• **AIM OF THE TASK**
Update the part of the listing that opens with the line containing "What do you see at coordinates (1066, 687)" and closes with the line containing "The image size is (1024, 456)." by changing "Where is" to "Where can I find", leaving everything else unchanged. Return only those lines.

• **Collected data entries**
*** Block opens ***
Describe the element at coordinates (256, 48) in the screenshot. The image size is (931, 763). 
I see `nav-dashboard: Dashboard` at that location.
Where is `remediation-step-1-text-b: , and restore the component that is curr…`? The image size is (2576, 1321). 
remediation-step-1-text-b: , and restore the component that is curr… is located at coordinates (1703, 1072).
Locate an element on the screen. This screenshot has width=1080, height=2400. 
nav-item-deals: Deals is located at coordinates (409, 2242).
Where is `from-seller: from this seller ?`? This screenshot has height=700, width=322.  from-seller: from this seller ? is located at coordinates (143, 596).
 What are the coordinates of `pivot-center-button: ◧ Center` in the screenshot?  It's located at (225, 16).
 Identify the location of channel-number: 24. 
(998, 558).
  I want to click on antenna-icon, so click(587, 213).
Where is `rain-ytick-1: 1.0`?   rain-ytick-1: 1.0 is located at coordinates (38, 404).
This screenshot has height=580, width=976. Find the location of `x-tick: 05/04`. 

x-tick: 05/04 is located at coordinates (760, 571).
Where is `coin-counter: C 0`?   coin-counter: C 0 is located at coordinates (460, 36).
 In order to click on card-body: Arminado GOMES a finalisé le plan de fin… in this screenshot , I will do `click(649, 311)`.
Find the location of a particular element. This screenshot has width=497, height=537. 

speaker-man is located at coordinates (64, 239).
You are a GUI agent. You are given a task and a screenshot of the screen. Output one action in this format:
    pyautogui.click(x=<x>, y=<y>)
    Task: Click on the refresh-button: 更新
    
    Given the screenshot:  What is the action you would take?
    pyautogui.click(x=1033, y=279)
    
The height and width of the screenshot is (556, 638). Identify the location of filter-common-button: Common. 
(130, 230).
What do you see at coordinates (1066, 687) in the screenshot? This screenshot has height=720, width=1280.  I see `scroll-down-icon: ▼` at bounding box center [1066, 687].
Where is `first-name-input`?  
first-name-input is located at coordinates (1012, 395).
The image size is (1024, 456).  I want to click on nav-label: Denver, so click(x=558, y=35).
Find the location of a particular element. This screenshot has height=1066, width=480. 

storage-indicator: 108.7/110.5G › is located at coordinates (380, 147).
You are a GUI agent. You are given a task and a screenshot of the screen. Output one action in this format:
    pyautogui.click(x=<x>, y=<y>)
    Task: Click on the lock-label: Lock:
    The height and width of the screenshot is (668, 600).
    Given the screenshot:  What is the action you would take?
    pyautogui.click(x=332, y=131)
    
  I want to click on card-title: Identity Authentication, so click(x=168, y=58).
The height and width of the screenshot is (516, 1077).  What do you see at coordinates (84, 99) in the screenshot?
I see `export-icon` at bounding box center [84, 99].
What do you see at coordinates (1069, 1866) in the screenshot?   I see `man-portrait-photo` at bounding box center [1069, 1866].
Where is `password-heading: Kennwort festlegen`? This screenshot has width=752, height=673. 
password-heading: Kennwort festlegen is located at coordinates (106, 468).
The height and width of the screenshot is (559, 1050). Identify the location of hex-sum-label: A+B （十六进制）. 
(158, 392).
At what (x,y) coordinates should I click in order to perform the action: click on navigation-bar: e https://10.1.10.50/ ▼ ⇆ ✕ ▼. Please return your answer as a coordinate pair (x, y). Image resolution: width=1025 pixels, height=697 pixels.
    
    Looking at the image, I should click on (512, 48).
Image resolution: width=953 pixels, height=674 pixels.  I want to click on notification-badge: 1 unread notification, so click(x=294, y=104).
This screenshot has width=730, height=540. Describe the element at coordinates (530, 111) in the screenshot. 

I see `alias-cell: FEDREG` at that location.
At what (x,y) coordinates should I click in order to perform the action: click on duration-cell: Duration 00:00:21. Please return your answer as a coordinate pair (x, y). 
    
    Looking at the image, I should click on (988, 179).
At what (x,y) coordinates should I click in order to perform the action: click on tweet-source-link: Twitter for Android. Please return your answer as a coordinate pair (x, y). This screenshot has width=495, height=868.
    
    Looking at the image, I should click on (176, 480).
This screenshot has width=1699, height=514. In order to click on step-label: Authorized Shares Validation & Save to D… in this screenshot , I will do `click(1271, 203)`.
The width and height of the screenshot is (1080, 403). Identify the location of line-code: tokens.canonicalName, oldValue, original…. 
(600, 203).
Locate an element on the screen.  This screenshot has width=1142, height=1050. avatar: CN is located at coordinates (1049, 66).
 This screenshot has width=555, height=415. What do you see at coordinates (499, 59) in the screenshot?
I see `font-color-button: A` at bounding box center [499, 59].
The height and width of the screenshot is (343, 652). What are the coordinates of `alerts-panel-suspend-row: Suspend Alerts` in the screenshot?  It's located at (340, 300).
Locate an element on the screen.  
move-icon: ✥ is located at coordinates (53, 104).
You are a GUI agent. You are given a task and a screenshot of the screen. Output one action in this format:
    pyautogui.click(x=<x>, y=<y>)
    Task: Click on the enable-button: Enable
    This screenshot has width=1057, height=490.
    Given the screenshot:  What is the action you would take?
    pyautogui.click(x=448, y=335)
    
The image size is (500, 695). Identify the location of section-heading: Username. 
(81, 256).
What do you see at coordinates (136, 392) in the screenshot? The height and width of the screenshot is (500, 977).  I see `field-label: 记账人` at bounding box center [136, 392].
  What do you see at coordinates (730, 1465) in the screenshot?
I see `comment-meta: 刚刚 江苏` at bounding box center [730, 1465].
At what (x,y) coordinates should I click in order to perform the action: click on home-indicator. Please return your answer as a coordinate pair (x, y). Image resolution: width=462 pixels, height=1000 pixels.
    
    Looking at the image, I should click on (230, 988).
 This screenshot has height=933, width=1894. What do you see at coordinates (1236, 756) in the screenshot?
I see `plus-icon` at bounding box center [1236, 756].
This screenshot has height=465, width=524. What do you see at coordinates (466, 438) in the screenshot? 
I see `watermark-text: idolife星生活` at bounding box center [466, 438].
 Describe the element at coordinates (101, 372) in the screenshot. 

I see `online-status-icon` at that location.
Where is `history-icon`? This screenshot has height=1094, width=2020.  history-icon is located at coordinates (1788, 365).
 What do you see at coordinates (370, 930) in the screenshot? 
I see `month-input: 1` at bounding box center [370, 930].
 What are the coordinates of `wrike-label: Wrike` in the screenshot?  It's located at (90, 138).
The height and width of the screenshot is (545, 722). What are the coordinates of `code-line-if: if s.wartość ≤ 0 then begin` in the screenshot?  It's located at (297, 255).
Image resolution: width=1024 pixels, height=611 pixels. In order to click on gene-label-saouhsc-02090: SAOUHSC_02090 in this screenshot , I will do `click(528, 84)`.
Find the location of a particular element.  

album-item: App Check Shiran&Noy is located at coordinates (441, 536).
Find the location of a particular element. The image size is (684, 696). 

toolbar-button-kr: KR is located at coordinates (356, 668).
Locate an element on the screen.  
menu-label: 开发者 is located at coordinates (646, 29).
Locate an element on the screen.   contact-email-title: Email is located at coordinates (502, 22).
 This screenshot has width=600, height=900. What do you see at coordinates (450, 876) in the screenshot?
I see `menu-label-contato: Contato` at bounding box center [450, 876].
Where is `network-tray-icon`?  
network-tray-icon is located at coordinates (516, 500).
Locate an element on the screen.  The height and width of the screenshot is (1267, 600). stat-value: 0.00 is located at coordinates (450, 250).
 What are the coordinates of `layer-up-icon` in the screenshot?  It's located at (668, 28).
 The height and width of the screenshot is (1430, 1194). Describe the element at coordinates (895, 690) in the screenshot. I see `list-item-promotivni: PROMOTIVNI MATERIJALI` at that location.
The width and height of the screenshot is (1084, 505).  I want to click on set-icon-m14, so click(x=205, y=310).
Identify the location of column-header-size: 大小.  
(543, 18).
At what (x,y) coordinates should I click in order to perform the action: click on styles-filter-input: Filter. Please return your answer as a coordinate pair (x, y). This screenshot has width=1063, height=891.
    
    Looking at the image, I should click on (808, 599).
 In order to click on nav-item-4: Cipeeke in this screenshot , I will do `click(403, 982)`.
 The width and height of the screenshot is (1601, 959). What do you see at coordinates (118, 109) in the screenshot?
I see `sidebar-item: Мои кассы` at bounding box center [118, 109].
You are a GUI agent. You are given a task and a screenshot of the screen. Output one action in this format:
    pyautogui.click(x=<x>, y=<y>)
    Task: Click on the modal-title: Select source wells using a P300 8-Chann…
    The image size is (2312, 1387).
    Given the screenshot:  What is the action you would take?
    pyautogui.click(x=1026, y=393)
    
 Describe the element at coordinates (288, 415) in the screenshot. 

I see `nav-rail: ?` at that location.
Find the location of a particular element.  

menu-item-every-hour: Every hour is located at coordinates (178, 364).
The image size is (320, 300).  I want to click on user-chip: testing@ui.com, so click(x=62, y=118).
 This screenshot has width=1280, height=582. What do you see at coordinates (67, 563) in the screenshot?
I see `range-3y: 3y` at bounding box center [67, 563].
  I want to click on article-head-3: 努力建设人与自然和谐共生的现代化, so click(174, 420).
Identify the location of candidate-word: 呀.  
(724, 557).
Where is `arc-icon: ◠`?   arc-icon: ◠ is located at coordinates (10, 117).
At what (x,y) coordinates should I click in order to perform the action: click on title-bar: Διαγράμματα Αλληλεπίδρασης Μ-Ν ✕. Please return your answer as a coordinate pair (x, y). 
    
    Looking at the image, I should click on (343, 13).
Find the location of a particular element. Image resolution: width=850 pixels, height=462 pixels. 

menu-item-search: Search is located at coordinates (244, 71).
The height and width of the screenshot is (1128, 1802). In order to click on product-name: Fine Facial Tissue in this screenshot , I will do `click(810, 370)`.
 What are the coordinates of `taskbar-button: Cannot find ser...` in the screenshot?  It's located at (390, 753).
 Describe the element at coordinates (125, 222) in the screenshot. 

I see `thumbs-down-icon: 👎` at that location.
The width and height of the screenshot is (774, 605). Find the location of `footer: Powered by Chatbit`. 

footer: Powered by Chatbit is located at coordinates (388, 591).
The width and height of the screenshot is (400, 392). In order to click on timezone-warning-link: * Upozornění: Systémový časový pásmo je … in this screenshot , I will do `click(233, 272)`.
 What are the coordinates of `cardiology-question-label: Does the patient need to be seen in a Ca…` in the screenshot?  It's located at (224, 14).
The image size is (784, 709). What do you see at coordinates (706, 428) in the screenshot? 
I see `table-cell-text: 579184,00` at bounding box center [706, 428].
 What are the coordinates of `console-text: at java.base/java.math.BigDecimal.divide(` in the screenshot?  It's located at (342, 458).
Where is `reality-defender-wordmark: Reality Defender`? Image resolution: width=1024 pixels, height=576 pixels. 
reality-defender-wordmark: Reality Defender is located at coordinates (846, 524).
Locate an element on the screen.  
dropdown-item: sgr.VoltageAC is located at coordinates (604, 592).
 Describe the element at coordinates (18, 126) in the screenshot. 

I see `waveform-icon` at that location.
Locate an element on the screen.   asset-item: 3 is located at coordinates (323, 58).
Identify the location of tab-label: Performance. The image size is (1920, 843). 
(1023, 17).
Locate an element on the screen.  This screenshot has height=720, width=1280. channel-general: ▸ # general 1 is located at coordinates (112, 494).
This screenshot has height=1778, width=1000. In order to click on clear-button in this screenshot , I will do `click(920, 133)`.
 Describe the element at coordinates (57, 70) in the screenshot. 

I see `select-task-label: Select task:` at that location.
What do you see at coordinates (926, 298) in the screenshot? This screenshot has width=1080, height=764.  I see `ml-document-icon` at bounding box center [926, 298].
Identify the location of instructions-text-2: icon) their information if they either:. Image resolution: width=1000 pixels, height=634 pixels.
*** Block closes ***
• **WRITTEN ANSWER**
What do you see at coordinates (1066, 687) in the screenshot? This screenshot has height=720, width=1280.  I see `scroll-down-icon: ▼` at bounding box center [1066, 687].
Where can I find `first-name-input`?  
first-name-input is located at coordinates (1012, 395).
The image size is (1024, 456).  I want to click on nav-label: Denver, so click(x=558, y=35).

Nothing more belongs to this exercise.